1. this is what i have so far:

(¬Q n (P => Q)) => ¬P

(¬Q n (P v ¬Q)) => ¬P (using implication law)

(¬Q n P) v (¬Q n ¬Q) => ¬P (using distributive law)

not sure where to go from here or if i've even done the question right. any ideas?

all help is much appreciated thanks in advance
2. (Original post by baws.)
this is what i have so far:

(¬Q n (P => Q)) => ¬P

(¬Q n (P v ¬Q)) => ¬P (using implication law)

(¬Q n P) v (¬Q n ¬Q) => ¬P (using distributive law)

not sure where to go from here or if i've even done the question right. any ideas?

all help is much appreciated thanks in advance
Your first step is incorrrect. Check the implication law.
3. There are two variables thus 4 possible valuations. Just check 'em all.
4. ghostwalker: i corrected it but i end up with (¬Q n ¬P) v (¬Q n Q) ?

mark85: the question tells me i have to use logical equivalences
5. (Original post by baws.)
ghostwalker: i corrected it but i end up with (¬Q n ¬P) v (¬Q n Q) ?
I presume you mean all that => ¬P

You can carry on from there.

What's (¬Q n Q)?
6. ah.. think i'm being stupid

(¬Q n Q) is false, so i'm left with ¬Q n ¬P => ¬P which is correct, since ¬P is true on both sides. right?

keep treating => as =
7. (Original post by baws.)
ah.. think i'm being stupid

(¬Q n Q) is false, so i'm left with ¬Q n ¬P => ¬P which is correct, since ¬P is true on both sides. right?

keep treating => as =
Brackets are important.
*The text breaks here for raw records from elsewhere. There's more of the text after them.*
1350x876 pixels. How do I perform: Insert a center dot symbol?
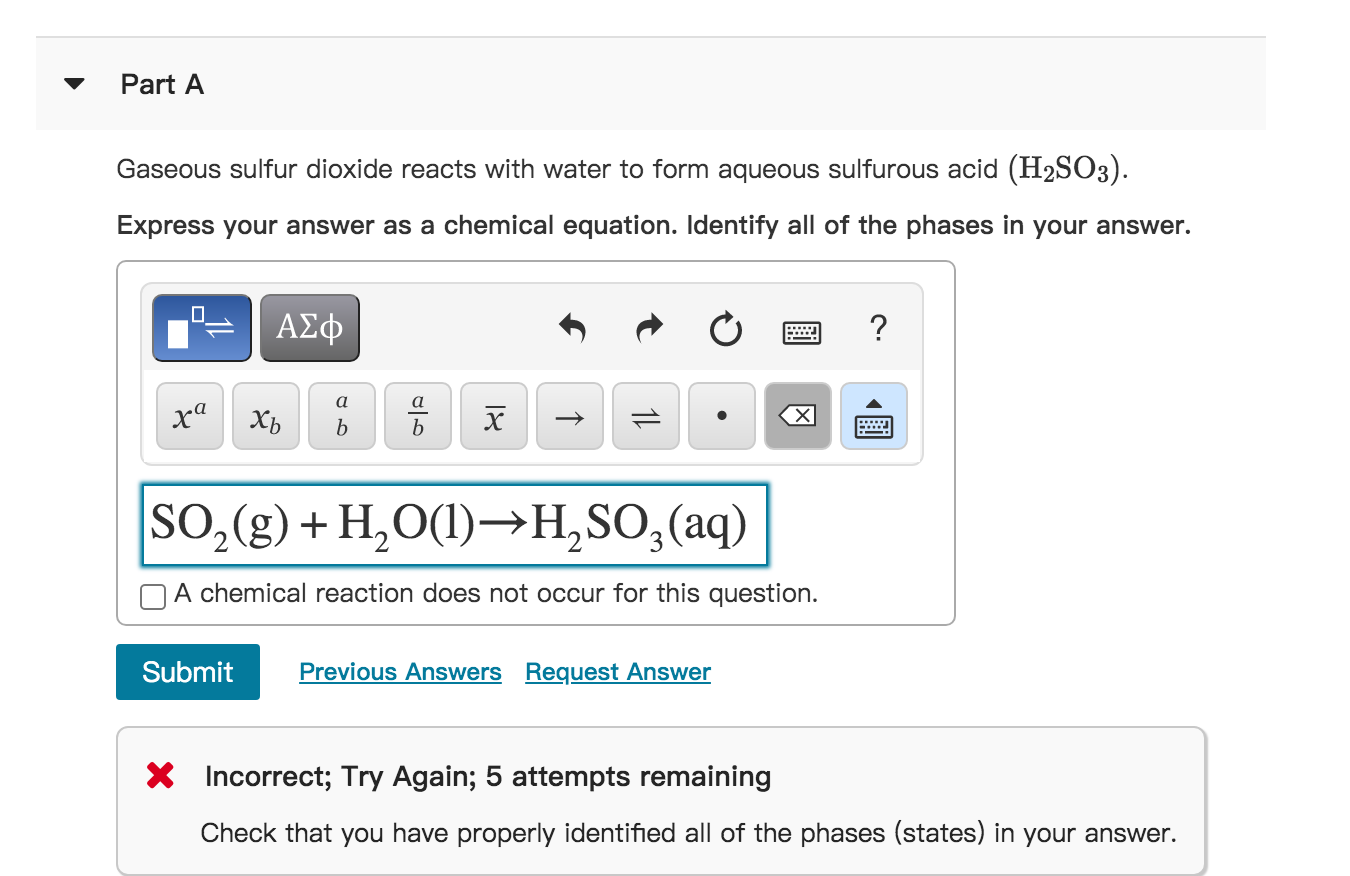pyautogui.click(x=721, y=416)
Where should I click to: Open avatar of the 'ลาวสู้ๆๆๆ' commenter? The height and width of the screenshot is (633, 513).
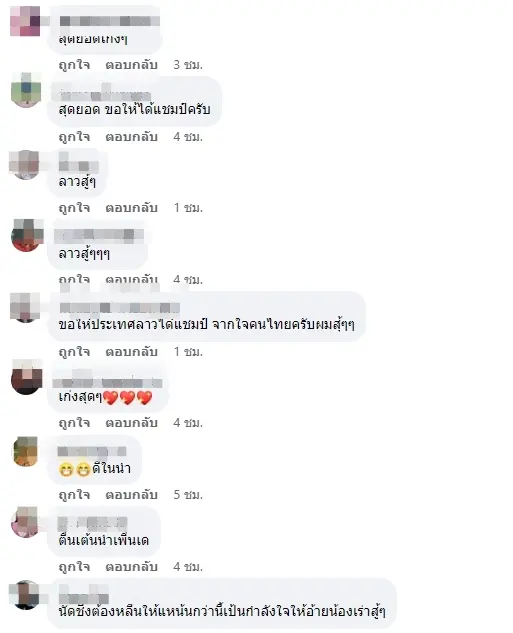pyautogui.click(x=27, y=235)
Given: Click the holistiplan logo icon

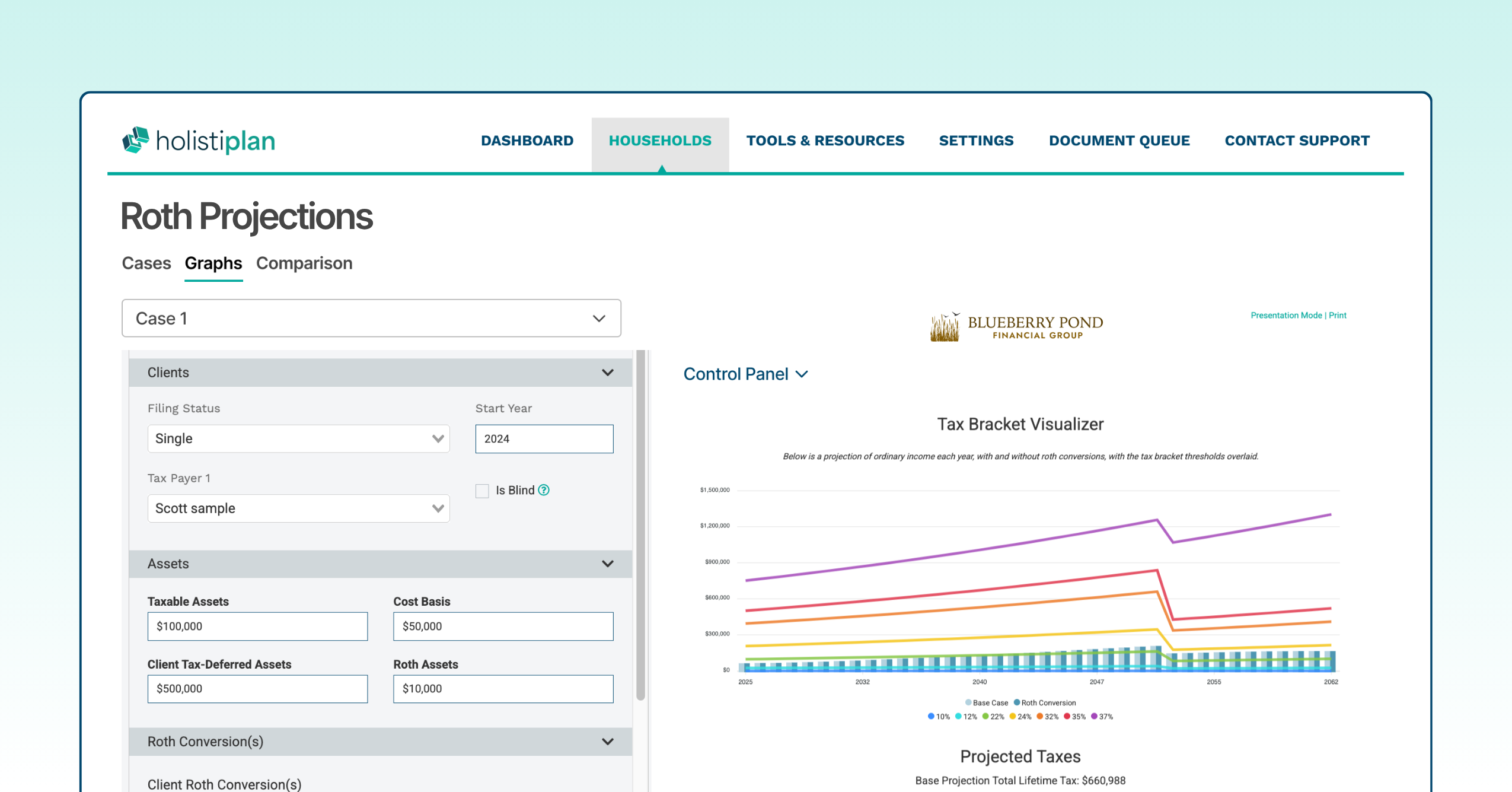Looking at the screenshot, I should (136, 140).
I know what you mean, but as it's written (in bold) it's ambiguous.

Well, I'd go all the way and reduce it to "T" using logical equivalences.
I'd apply the implication law again, etc.

But if you've covered that particular formula already, it's probably fine to leave it as is.
8. thank you for all your help man
9. (Original post by baws.)
thank you for all your help man
np.

Corrected last post. Meant implication law, not distribution law.
10. (Original post by Mark85)
There are two variables thus 4 possible valuations. Just check 'em all.
Doing it that way implicitly assumes the completeness theorem for propositional logic, which is non-trivial.